(GIVEN DATA Opens)
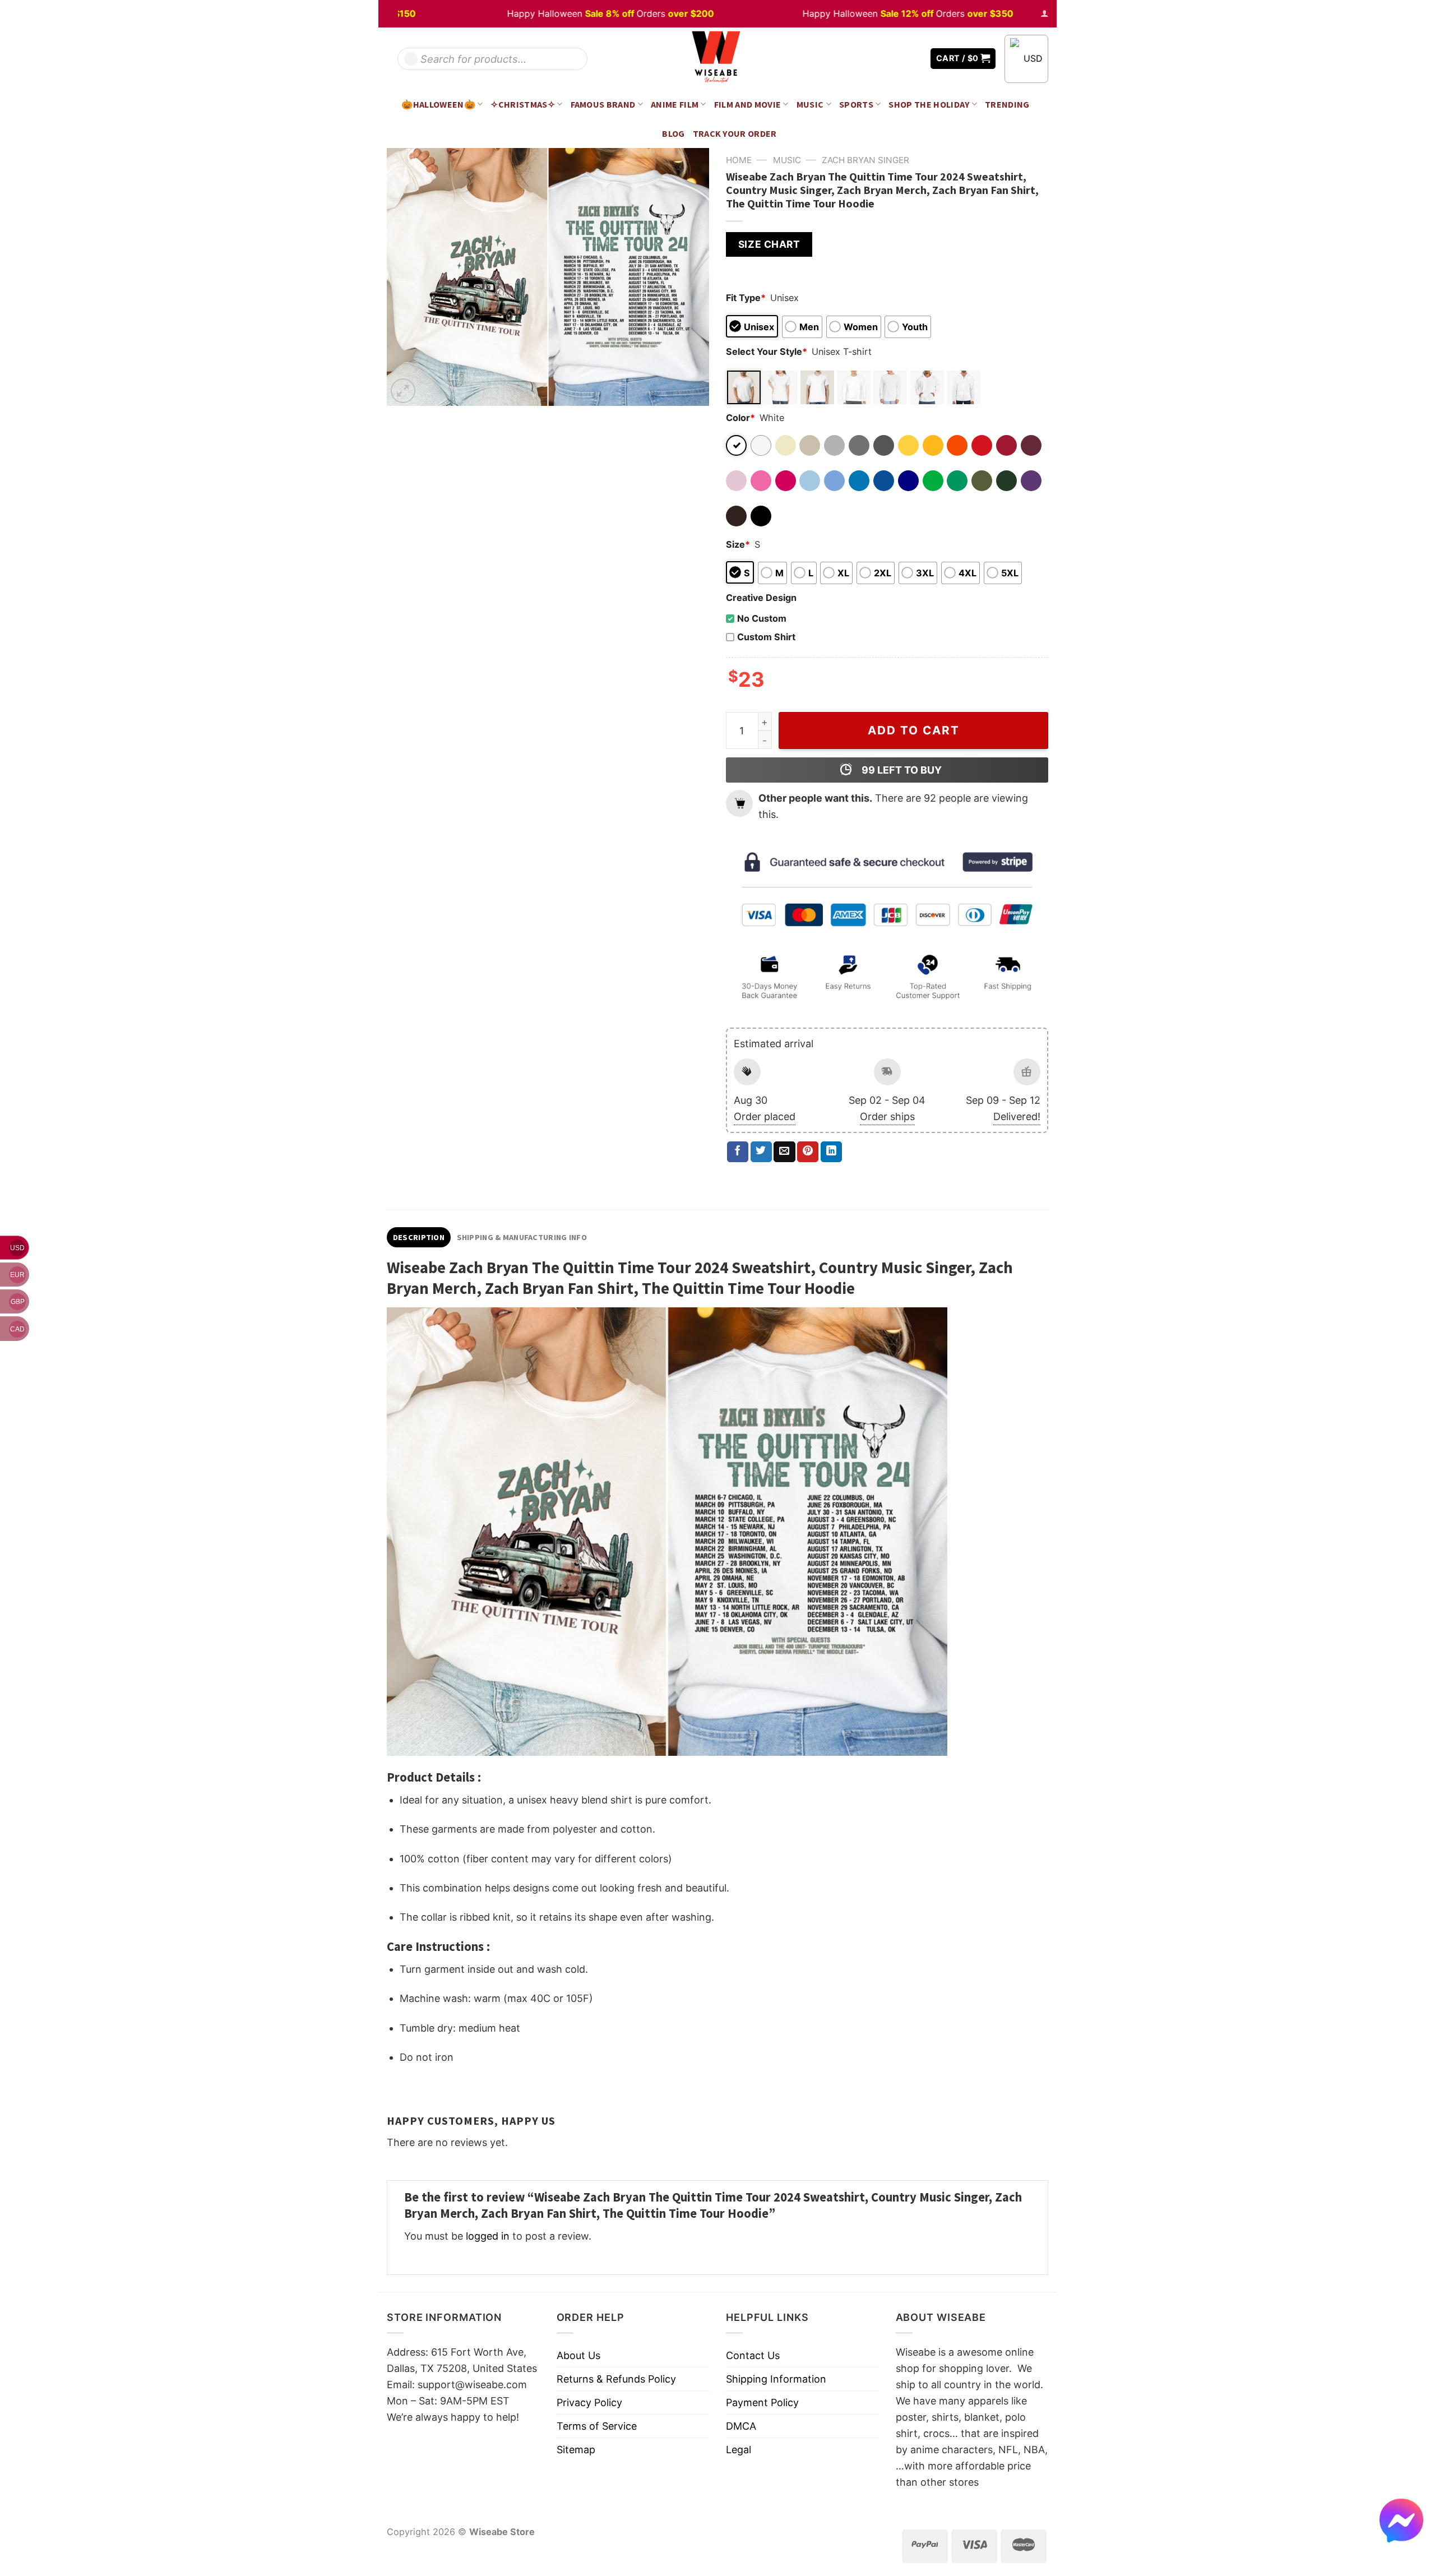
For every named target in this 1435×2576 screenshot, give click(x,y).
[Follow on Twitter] (897, 58)
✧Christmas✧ (522, 104)
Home (739, 160)
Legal (738, 2449)
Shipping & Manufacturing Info (522, 1237)
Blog (673, 133)
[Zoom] (403, 390)
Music (810, 104)
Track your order (735, 133)
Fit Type (746, 297)
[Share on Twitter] (761, 1152)
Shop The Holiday (928, 104)
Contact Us (753, 2355)
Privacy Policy (589, 2402)
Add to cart (914, 730)
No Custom (761, 618)
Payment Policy (762, 2402)
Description (419, 1237)
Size (738, 544)
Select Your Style (766, 351)
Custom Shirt (766, 636)
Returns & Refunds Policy (616, 2379)
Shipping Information (776, 2379)
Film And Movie (747, 104)
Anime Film (674, 104)
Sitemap (576, 2449)
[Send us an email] (914, 58)
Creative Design (761, 597)
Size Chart (769, 244)
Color (740, 417)
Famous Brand (603, 104)
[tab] (419, 1237)
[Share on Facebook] (737, 1152)
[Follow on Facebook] (881, 58)
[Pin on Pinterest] (807, 1152)
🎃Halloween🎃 (438, 104)
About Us (578, 2355)
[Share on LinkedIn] (831, 1152)
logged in (488, 2236)
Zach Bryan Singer (865, 160)
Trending (1007, 104)
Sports (856, 104)
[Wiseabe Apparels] (717, 58)
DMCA (741, 2426)
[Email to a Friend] (784, 1152)
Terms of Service (597, 2426)
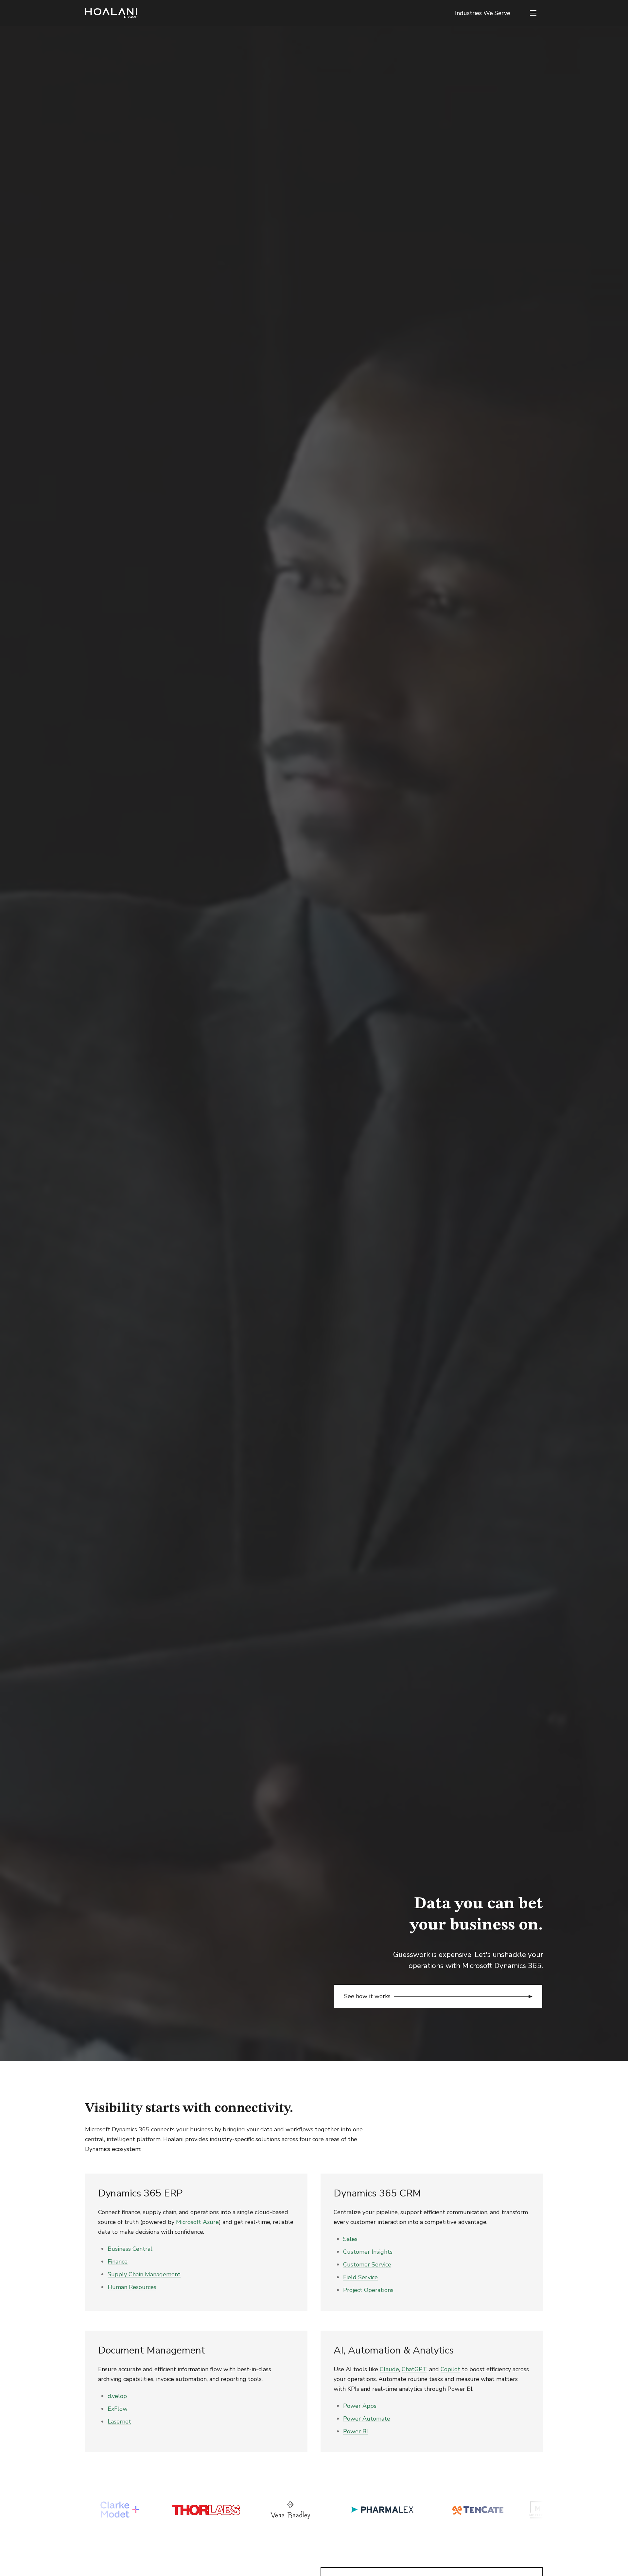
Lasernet (119, 2421)
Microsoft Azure (197, 2222)
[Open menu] (533, 13)
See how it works (367, 1996)
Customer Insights (367, 2252)
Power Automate (366, 2419)
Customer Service (367, 2264)
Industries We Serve (482, 13)
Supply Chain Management (144, 2274)
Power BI (355, 2431)
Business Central (130, 2249)
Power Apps (359, 2406)
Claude (389, 2369)
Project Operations (368, 2290)
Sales (350, 2239)
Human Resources (132, 2287)
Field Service (360, 2277)
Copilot (450, 2369)
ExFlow (118, 2409)
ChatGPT (414, 2369)
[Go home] (111, 13)
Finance (118, 2261)
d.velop (117, 2396)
(GIVEN DATA Closes)
[WORK INSTRUCTIONS]
Filter the preceding entries down to the lines with "Shipping".

[RESPONSE TO THIS TASK]
Shipping & Manufacturing Info (522, 1237)
Shipping Information (776, 2379)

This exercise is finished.